If you’re not taking full advantage of data lineage, you’re leaving potential “untapped,” writes Petr Janda. The benefits of data lineage include opportunities to make data management more scalable, increase data quality, improve your ability to meet data compliance requirements, and more.
Here we unpack the key benefits of data lineage, as well as examples of how major businesses have put data lineage to use.
6 Key benefits of data lineage
The benefits of automated column-level lineage cannot be emphasized enough. The use cases that lineage can power are endless. Here we've listed 6 common benefits of leveraging end-to-end data lineage across your data estate.
- Better data governance
- Improved data compliance and risk management
- Faster root-cause analysis
- Understanding downstream impact
- Drive automatic data quality
- Facilitate auditing and documentation
Download ebook → The Ultimate Guide to Evaluating Data Lineage Solutions
Whether you’re focused on business outcomes, technical operations, or both, data lineage can drive a range of benefits.
Better data governance
If you want to enforce data governance goals effectively, you need data lineage.
Data governance determines how data is stored, integrated, protected, and otherwise managed. While it may be possible to set data governance goals without visibility into data lineage, applying data governance policies can be very difficult in the absence of data lineage details.
The main reason why is that different types of data may be subject to different data governance rules. Personally identifiable information (PII), for example, may need different access control protections than machine data that can’t be linked to individuals.
But you could have both PII and less sensitive data stored in the same data warehouse, due to the fact that at one point you merged separate data sources into that data warehouse.
In this case, data lineage would provide the visibility you need to determine where each type of data originated so that you can easily define and propagate data governance policies to protect it.
Improved data compliance and risk management
Along similar lines, data lineage is one of the pillars of effective compliance and risk management for your data.
You need to know where your data came from and how it has evolved over time in order to determine which compliance rules apply to the data and which risks are associated with it.
For instance, imagine that you collected PII that is subject to certain data privacy mandates under the GDPR. During a data integration or aggregation process, the data was stripped of identifiers, such as customer names, that make it easily identifiable as PII.
However, the data wasn’t fully anonymized; it still contains information like addresses, which could be linked back to individuals.

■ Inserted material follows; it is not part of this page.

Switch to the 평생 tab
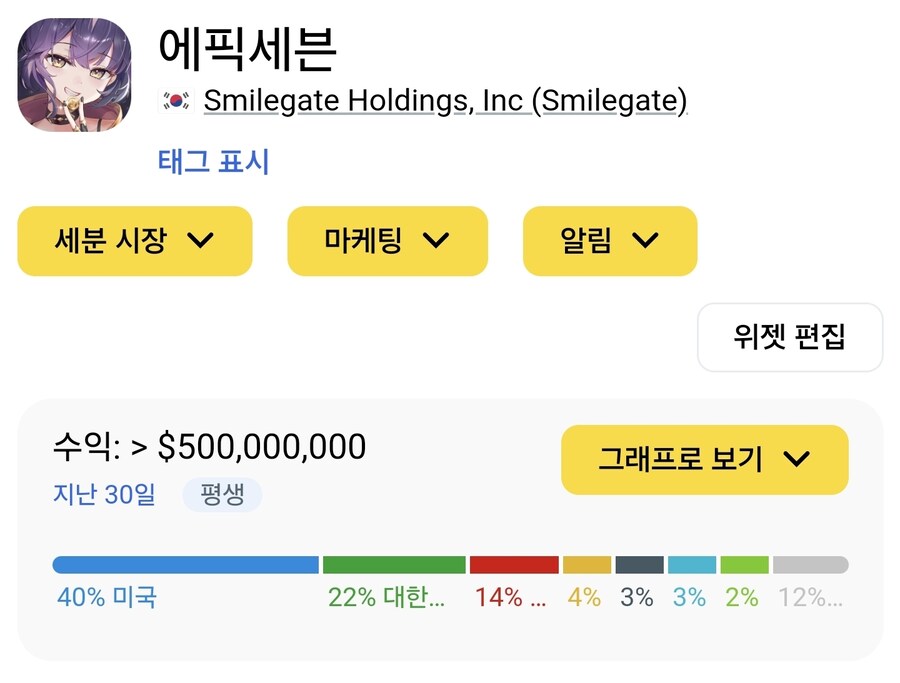Image resolution: width=900 pixels, height=683 pixels. click(x=222, y=495)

Therefore, the data would still be considered PII under the GDPR, and would need to be protected accordingly to meet compliance mandates.

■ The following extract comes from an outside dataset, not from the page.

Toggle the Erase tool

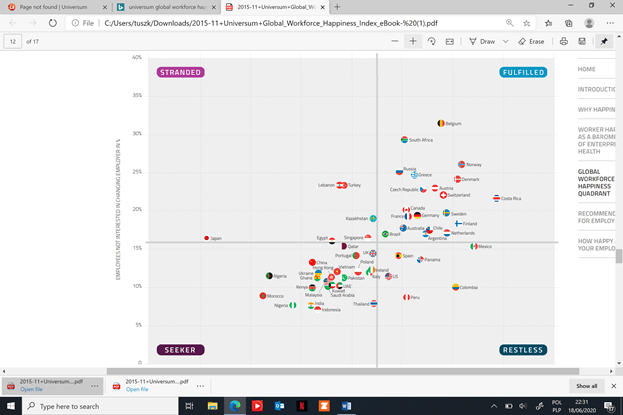pos(529,42)
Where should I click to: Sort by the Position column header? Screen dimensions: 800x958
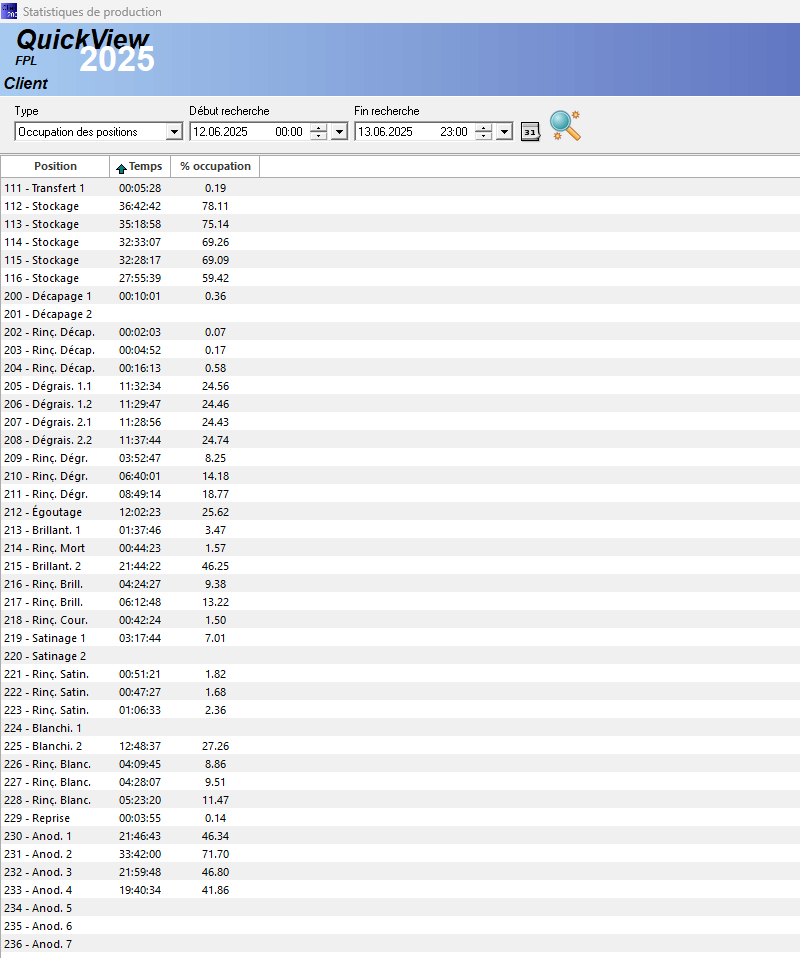(55, 166)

Data lineage information would make it easy to identify this data and treat it accordingly, whereas, without data lineage, you may not know which data is subject to compliance mandates.
\[Download ebook\] → Rethinking Data Governance for the Modern Data Stack
Faster root cause analysis
Sometimes, data quality issues – such as missing or incorrect data – are the root cause of a data analytics problem. But figuring out when the data quality issue was introduced can be a challenge.

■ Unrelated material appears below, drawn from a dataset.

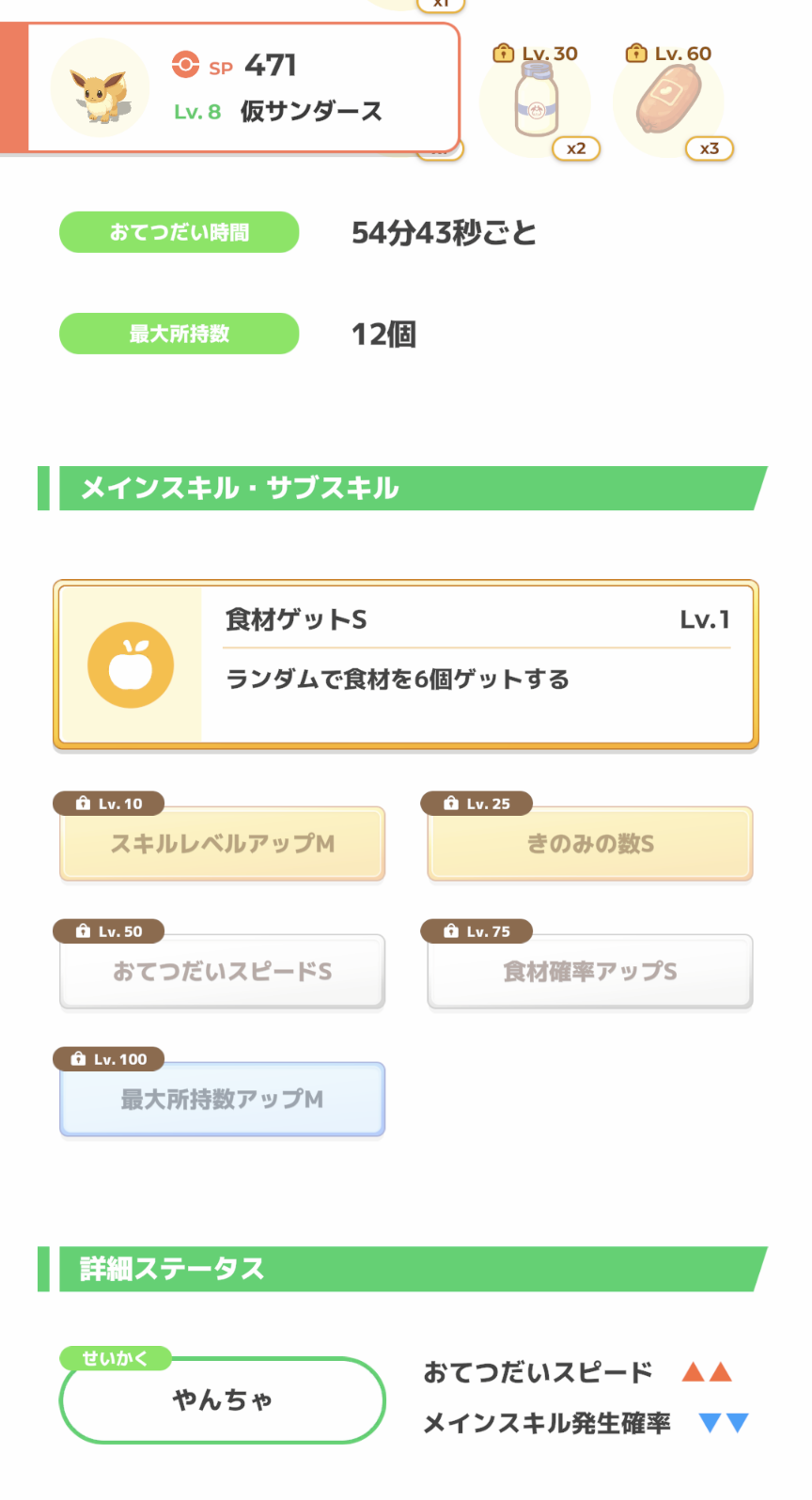Tap the lock icon on Lv. 100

For example, consider a database that you migrated. During the migration process, a column was corrupted due to encoding issues, and some analytics queries are failing as a result.
In this case, having a technical lineage for the data would allow you to examine the data migration process and determine why the column became corrupted. You could then re-migrate the data (or, at least, the column) to fix the issue and mitigate the root cause of your analytics problem.
Understanding downstream impact
Data lineage also gives you an understanding of how making changes to your data can impact dashboards and other assets that are using the data downstream.
For instance, if your marketers create data in a CRM system, and they later intend to share a modified form of that data with the sales department by exporting it to a sales platform, tracing the business lineage of the data will help stakeholders determine how best to optimize the data for their needs.
The marketing team can determine exactly which types of data to include when they export the data from their CRM platform to the sales platform in order to optimize the way the data is used downstream.
Drive automatic data quality
A variety of data quality problems can arise during data lifecycles. Information may be missing when data is originally created. Data could become corrupted during a migration process. Aggregation could result in redundant columns. And so on.
Data lineage provides the visibility necessary to determine exactly when a data quality issue was introduced to a data set. In turn, data lineage can drive data quality enhancement workflows, in which automation tools fix data quality issues on their own.
For example, if the automation tools know, based on data lineage, that a certain redundancy was introduced when two databases were merged, they can remove the redundant column. In contrast, if they know that the redundancy existed when the data was first generated, they may choose instead to relabel the redundant column, because it was part of the original data set rather than the result of an aggregation error.
Facilitate auditing and documentation
Although data lineage alone doesn’t ensure data auditability and accurate documentation of data management processes, it’s an important ingredient.
Data lineage ensures that you can demonstrate who did what to your data across its lifecycle in order to answer questions that may arise during auditing or prove that data was managed in a secure way.
Likewise, including information about data lineage when documenting data can be a crucial asset for stakeholders who need to manage the data later and want to understand how the data has evolved over time.
Data catalogs are going through a paradigm shift. Here’s all you need to know about a 3rd Generation Data Catalog
How do data-driven companies leverage data lineage?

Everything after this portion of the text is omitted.